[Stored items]

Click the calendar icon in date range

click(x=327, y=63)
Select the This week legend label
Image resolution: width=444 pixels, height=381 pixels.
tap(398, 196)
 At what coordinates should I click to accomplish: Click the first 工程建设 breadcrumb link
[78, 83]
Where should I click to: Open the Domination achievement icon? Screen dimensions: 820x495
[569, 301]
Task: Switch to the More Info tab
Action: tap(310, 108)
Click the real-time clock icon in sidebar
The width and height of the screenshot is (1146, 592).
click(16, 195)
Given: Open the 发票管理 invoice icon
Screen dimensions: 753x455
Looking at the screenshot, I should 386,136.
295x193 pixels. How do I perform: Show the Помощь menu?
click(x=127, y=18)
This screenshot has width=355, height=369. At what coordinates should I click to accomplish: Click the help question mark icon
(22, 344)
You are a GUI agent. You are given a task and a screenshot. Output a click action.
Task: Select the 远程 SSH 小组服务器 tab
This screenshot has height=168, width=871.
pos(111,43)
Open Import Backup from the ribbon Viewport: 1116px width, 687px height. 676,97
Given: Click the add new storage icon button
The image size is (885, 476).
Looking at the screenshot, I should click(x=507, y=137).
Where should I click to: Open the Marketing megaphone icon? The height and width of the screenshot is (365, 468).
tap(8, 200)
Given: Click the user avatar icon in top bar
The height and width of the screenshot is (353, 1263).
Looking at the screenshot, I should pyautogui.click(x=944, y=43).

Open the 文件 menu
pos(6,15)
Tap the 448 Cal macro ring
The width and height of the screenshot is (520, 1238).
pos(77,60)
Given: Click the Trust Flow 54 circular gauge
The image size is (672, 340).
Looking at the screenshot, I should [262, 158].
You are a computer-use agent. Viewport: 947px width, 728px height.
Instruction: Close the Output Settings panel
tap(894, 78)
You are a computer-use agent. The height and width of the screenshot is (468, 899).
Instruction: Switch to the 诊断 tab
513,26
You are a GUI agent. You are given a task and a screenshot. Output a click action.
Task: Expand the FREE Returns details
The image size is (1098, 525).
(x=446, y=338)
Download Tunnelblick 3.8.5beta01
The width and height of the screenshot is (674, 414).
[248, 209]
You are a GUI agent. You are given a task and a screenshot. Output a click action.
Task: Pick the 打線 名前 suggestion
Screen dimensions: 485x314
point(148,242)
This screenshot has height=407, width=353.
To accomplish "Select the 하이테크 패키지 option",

Exercise directions:
Looking through the records, copy out every line in which the word "Viewport" is found.

Written solution:
Open Import Backup from the ribbon Viewport: 1116px width, 687px height. 676,97
You are a computer-use agent. Viewport: 947px width, 728px height.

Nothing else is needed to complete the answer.